Les discounters disposent encore d'une forte marge de croissance en Belgique

Les discounters disposent encore d'une forte marge de croissance en Belgique

Aldi et Lidl, les deux grandes chaînes discount en Belgique, disposent encore d’un sérieux potentiel de croissance dans notre pays, et ce grâce à la nouvelle image que véhiculent leurs magasins, qui dès lors attirent un public plus large.

Assortiment large et général

Jusqu’il y a quelques années Lidl et Aldi étaient de purs discounters avec un assortiment réduit, qui attiraient avant tout une clientèle plus âgée et à bas revenus. Depuis peu le public s’est élargi : désormais les millennials et les consommateurs plus aisés fréquentent eux aussi ces supermarchés discount.

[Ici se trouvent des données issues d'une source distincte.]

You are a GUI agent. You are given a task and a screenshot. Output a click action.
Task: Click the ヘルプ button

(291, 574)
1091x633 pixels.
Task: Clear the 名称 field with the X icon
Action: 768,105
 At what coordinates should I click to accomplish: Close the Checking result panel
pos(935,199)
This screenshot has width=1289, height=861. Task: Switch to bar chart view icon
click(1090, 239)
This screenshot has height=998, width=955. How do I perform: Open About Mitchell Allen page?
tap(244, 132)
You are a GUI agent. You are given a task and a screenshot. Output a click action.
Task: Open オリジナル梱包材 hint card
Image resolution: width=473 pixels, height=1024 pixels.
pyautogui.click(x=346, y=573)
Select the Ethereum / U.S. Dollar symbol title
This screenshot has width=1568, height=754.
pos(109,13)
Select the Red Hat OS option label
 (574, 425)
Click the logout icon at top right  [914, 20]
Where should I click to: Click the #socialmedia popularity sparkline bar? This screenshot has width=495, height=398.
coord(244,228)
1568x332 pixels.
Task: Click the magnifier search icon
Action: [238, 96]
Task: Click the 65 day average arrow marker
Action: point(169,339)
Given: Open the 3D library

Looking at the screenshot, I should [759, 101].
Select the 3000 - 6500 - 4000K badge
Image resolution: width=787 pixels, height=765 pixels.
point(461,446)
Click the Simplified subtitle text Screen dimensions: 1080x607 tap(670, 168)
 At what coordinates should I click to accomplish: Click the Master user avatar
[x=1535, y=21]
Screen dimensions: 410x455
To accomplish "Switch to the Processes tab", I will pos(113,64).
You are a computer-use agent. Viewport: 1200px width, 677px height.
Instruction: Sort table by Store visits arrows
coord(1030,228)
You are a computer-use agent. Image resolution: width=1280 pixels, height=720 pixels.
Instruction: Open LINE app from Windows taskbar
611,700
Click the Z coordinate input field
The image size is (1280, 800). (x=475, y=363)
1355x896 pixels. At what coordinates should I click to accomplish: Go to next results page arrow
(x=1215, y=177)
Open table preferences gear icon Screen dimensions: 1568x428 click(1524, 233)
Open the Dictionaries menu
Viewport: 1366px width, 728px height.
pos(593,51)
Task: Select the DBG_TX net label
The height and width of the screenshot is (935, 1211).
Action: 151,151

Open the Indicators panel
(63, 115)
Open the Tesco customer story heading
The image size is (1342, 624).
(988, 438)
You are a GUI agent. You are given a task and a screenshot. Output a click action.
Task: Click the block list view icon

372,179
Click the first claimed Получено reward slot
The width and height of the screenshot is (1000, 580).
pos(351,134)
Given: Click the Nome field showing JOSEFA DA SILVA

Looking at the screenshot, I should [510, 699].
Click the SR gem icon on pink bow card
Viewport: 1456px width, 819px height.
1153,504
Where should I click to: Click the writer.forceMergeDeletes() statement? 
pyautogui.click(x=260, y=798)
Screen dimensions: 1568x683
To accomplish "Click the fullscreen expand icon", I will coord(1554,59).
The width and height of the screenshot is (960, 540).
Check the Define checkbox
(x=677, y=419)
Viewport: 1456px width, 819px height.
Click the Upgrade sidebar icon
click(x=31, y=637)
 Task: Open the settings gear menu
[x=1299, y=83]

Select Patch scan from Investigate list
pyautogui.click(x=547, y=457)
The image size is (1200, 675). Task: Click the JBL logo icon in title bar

Ce groupe-cible plus large est attiré par la nouvelle image des magasins. « Le casseur de prix d’autrefois est devenu un convenience store,  où le consommateur trouve tout ce qu’il souhaite. Nous nous sommes même demandé si l’on pouvait encore parler de discounters », explique Frédéric Tiberghien du Boston Consulting Group (BCG) dans le journal De Standaard. « La différence avec un grand supermarché Delhaize réside dans le fait qu’il y a moins de variantes par produit, mais pour le reste l’assortiment est large et général. »


« Aujourd’hui les millennials perçoivent ces supermarchés discount comme des supermarchés de proximité avec des prix attrayants.  Ils n’ont pas connu le concept du hard-discount », ajoute Jeroen Magnus de BCG.


Forte croissance de la part de marché

En Belgique, Lidl en particulier suit cette nouvelle voie avec succès, car depuis 2000 l’enseigne a triplé sa surface de vente et a augmenté sa part de marché de 3% à 9%. Fin de l’année dernière le groupe a présenté à Geel son premier ‘Lidl of the Future’, qui avec ses 1 .400 m² est nettement plus grand que la surface moyenne des magasins Lidl (850 m²). D’ici 2020 l’enseigne veut disposer de 50 magasins de ce type en Belgique.


Aldi aussi dispose encore d’un potentiel de croissance, bien que depuis 2000 sa part de marché n’ait augmenté que de 10% à 11%. Cette modeste progression s’explique par le fait que les magasins en Belgique font partie d’Aldi Nord, alors que c’est essentiellement Aldi Süd qui innove. La part de marché totale des discounters en Belgique s’élève à 23%, soit 10% de plus qu’en 2000. Dans certains pays, comme la Pologne, l’Allemagne et le Danemark la part de marché dépasse même les 40%. En Turquie les discounters détiennent pas moins de 60% du marché, quatre fois plus qu’en 2000.


Les chaînes classiques s’adaptent

Cette croissance du discount oblige les autres chaînes de supermarchés à s’adapter. « Les retailers classiques doivent diminuer leurs coûts et devenir plus efficaces. Ils doivent mettre en avant leurs points forts, notamment leur large assortiment de produits frais, leur connaissance du client via les cartes de fidélité ou leur avance dans le domaine des ventes en ligne », estime Tiberghien.